SWE-bench Verified: How fail_to_pass Tests and Task Instances Work (And Why It's Broken)

I've built 1,798 custom SWE-bench containers that run natively on ARM processors. I've also run SWE-bench Lite, Verified, and Pro more than 100 times evaluating prototype products at Supermodel. This post covers some of the confusing, broken, or just plain odd things I've learned by working with SWE-bench and reading the source code directly.

1. Every problem predates October 2023

While checking logs from an agent run, I noticed something very odd. The problem the agent was given by SWE-bench to evaluate was a GitHub issue from 2017. That's really old!

Most frontier models' training data cuts off between 2023 and 2024. If most of the problems are older than that, then the repository, GitHub issue, and solution have almost definitely leaked and contaminated the models. Each instance of SWE-bench is taken from a popular open source repository, the type of data ALL LLMs are trained on.

I decided to keep digging: are all of the problems this old? The SWE-bench paper (Appendix Table 21) reports the temporal distribution of all task instances:

Year	Task instances	% of total
< 2018	89	4.2%
2018	165	7.7%
2019	437	20.4%
2020	427	20.0%
2021	383	17.9%
2022	395	18.5%
2023	244	11.4%
Total	2,140

The collection pipeline scraped the top 100 PyPI repos as of August 2023 (paper Appendix A.1). The paper was published October 10, 2023. SWE-bench Verified (500 curated problems) was released in August 2024. Frozen data, no new problems.

The pipeline itself (get_tasks_pipeline.py) has no default cutoff:

parser.add_argument(
    "--cutoff_date",
    type=str,
    help="Cutoff date for PRs to consider in format YYYYMMDD",
    default=None,
)

Because the test set is frozen-in-time, any model trained after October 2023 will likely have seen most or all of the problems and solutions.

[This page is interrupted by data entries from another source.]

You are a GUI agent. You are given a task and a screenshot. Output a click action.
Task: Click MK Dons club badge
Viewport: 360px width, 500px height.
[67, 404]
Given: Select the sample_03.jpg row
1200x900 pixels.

This confuses measurements of accuracy and produces unreliable results.

2. The harness is x86-first

SWE-bench was designed to run on x86 hardware, and the prebuilt images from Epoch AI only support x86. This design decision excludes native execution on any recent generation Apple hardware as well as cost-effective cloud runners like AWS Graviton. Instead these architectures are forced to emulate x86 with QEMU or Rosetta, and the result runs very slowly.

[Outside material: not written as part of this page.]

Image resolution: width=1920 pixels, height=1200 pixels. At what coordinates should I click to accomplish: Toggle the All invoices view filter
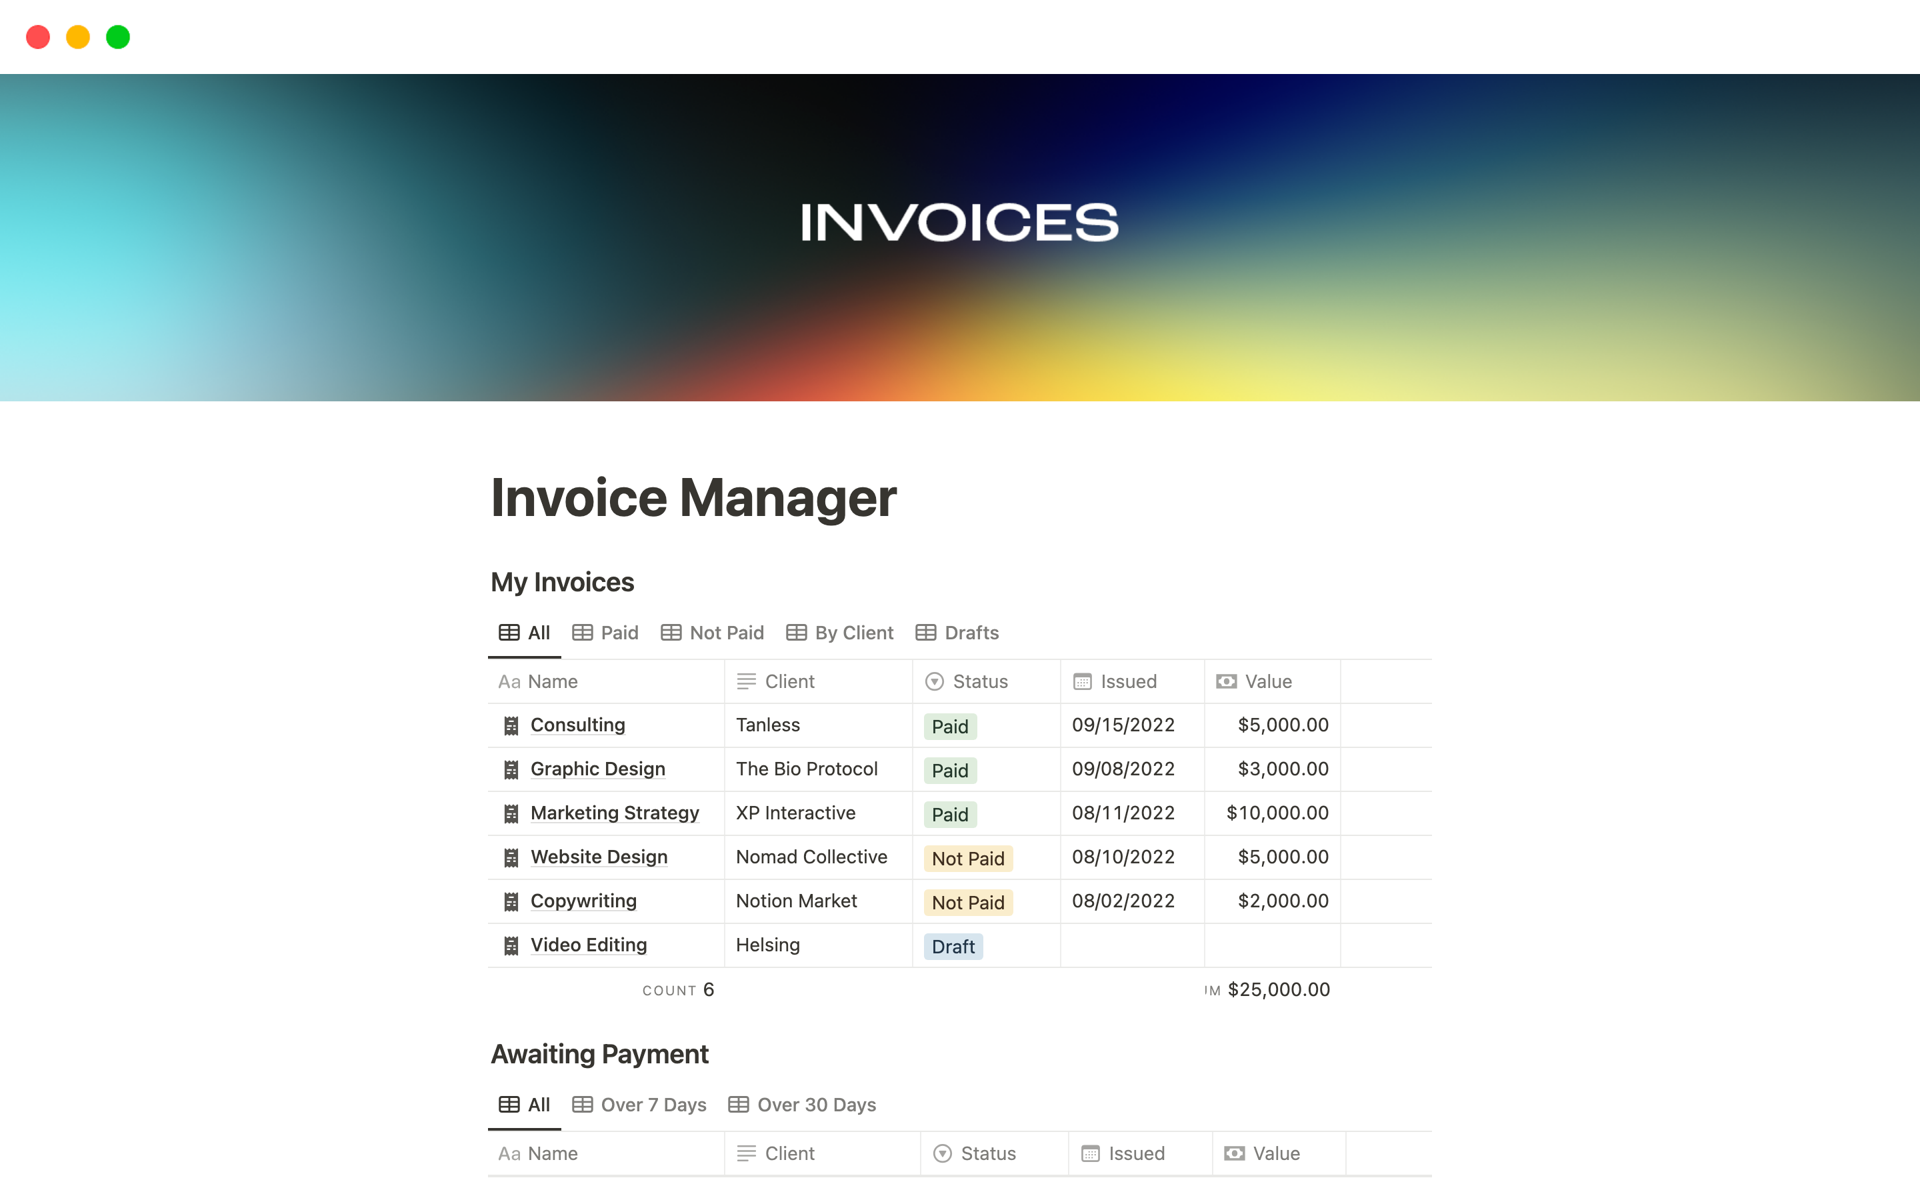click(x=527, y=632)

I was able to show a 6.3x speedup measured on my M3 MacBook Pro by compiling SWE-bench containers specifically for ARM, although 496 containers specifically require x86 emulation due to missing ARM binaries. A newer set of test instances could support ARM by default, and there are also a few small changes that would improve ARM support throughout the existing benchmark.

make_test_spec() defaults to x86:

def make_test_spec(
    ...
    arch: str = "x86_64",

No caller in the codebase passes a different value. The platform mapping supports ARM64, but nobody invokes it:

@property
def platform(self):
    if self.arch == "x86_64":
        return "linux/x86_64"
    elif self.arch == "arm64":
        return "linux/arm64/v8"
    else:
        raise ValueError(f"Invalid architecture: {self.arch}")

Several language Dockerfiles have hardcoded x86 binaries:

Language	File	What's hardcoded
JavaScript	`dockerfiles/javascript.py` line 27	`deb [arch=amd64] http://dl.google.com/linux/chrome/deb/ stable main`
JavaScript	`dockerfiles/javascript.py` line 108	`pnpm-linux-x64` binary download
Java	`dockerfiles/java.py` lines 15-19	`maven-mvnd-1.0.2-linux-amd64.zip`
Go	`dockerfiles/go.py` lines 16-46	Architecture-aware (uses `dpkg --print-architecture`)
Python	`dockerfiles/python.py` line 24	Architecture-aware (uses `conda_arch` variable)

USE_X86 defines the 496 instance IDs that require x86. It's exported in __init__.py but never referenced in build or evaluation logic. There's an unmerged force_x86 branch suggesting it was intended to be used but never was.

The README recommends an x86_64 machine and calls ARM64 support "experimental."

While not strictly "broken," the under-implemented support for ARM hardware prohibits users from running the benchmark efficiently on popular local compute or cost-effective modern cloud hardware. Add to this fact the benchmark problems don't measure what you might assume.

3. Problems test the last mile, not exploration

Counter to popular intuition, SWE-bench problems are mostly well-scoped. This is according to design. If you look at logs of agents working on the problems, you don't see the agent navigating an unfamiliar codebase, finding key files, and reasoning about the architecture. The agent is being tested on writing a small, targeted fix once the general solution is known.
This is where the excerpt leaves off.